Bütün Tarih kitaplarında bugün Orta Asya diye ifade ettiğimiz bölgenin adı 18’inci yüzyıla kadar ‘’Türkistan’’dı. ‘’Orta Asya’’ ifadesi İngilizlere aittir. Doğrudur, Londra’dan bakarsanız orası Orta Asya’dır. Bizler de İngilizlerin ifadesiyle bu bölgeye ‘’Türkistan’’ yerine ‘’Orta Asya’’ diyerek, Türk milletinin üç bin yıllık tarihini ve bu bölge ile olan bağını bir sözcükle silip attık…
Şimdilerde ne Doğu Türkistan’ı bilen var ne de Batı Türkistan’ı… Mitolojide geçen bir Yunan atasözüdür: ‘’Sözcüğün gücü Tanrı’nın gücüne yakındır.’’ Atasözünün ne demek istediğini anlıyorsunuz değil mi?
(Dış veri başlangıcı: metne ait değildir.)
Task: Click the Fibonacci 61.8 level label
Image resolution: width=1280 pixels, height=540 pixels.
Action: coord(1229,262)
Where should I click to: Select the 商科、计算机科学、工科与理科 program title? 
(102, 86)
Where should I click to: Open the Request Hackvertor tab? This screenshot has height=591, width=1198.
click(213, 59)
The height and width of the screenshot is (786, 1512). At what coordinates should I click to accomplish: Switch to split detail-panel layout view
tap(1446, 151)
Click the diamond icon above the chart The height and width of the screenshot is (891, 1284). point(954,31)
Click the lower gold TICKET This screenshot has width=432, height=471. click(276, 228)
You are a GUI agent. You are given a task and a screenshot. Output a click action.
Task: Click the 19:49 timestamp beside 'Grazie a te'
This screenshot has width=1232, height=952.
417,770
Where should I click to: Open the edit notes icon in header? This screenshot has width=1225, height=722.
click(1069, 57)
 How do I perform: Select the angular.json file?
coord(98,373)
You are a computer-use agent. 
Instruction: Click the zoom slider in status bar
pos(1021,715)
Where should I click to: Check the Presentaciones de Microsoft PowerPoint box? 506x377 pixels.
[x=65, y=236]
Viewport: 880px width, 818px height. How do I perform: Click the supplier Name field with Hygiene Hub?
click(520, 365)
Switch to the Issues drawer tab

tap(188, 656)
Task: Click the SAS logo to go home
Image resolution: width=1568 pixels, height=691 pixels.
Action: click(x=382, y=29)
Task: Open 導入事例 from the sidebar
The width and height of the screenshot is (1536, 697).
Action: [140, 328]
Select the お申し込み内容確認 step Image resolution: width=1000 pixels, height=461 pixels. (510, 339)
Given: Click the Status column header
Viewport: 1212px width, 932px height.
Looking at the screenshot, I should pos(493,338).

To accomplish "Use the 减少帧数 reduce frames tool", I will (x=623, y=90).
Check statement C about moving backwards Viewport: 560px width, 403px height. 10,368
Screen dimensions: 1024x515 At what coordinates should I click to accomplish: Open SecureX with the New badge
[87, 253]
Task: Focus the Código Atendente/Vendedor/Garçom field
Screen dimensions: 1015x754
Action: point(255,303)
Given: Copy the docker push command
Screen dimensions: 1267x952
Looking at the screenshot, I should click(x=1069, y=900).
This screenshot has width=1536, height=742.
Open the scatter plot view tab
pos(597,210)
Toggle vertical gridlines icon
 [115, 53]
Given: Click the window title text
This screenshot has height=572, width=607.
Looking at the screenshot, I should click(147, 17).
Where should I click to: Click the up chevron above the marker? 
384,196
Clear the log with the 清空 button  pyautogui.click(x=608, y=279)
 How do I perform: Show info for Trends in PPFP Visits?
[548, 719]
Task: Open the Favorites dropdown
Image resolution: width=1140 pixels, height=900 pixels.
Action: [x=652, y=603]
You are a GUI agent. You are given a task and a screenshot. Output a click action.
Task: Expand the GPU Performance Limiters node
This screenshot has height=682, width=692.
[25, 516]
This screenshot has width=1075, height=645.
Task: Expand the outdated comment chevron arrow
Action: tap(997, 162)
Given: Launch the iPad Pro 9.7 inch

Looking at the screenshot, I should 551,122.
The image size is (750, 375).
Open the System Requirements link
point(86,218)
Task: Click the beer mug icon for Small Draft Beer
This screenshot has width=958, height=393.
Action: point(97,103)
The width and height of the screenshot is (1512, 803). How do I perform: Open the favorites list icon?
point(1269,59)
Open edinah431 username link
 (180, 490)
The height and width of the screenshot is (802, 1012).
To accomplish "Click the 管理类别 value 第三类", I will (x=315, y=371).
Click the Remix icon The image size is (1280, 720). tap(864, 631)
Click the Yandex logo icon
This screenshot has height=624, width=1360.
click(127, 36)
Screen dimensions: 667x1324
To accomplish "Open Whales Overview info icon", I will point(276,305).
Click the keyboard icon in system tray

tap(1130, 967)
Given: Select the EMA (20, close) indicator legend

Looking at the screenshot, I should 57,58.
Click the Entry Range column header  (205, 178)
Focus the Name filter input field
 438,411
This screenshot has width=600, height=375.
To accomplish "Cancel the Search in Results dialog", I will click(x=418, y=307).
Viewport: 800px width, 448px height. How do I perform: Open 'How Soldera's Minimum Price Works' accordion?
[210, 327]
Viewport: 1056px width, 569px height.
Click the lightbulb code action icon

Adriyatik’ten Çin seddine, Alp Dağlarında Altay Dağlarına kadar ‘’Türk’’ sadece etnik bir aidiyetin adı değildir, ‘’Türk’’ ulusal bir aidiyetin adıdır. Türk ulusunun içerisinde Kürt’ü, Arap’ı, Laz’ı, Çerkez’i, Çeçen’i, Gürcü’sü, Abaza’sı, Tatar’ı, Arnavut’u, Boşnak’ı onlarca milliyet vardır.
***
Şimdiki yaşadığımız coğrafyanın adı Türkiye’dir, burada yaşanılan Türk kültürüdür, burada yaşayanlar ise etnik kimliklerine, milliyetlerine ve inançlarına bakılmaksızın Türk’türler, bayrakları Türk bayrağıdır, dilleri Türkçedir. Bütün bunlar bu coğrafyanın bin yıllık tarihinin reddedilmesi bir mümkünsüz tabii sonucudur.
Bu nedenle Büyük Önder Mustafa Kemal Atatürk diyor ki; “Türkiye Cumhuriyeti’ni kuran Türkiye halkına Türk milleti denir… Bugünkü millet siyasi ve içtimai toplumumuz içinde Kürtlük fikri, Çerkezlik fikri ve hatta Lazlık veya Boşnaklık fikri propaganda edilmek istenmiş vatandaş ve milletdaşlarımız vardır… Bu millet efradı da (bireyleri de) umum Türk camiası (topluluğu) için aynı müşterek maziye (geçmişe), tarihe, ahlaka, hukuka sahip bulunuyorlar. ” (Medeni Bilgiler, TTK, s. 351)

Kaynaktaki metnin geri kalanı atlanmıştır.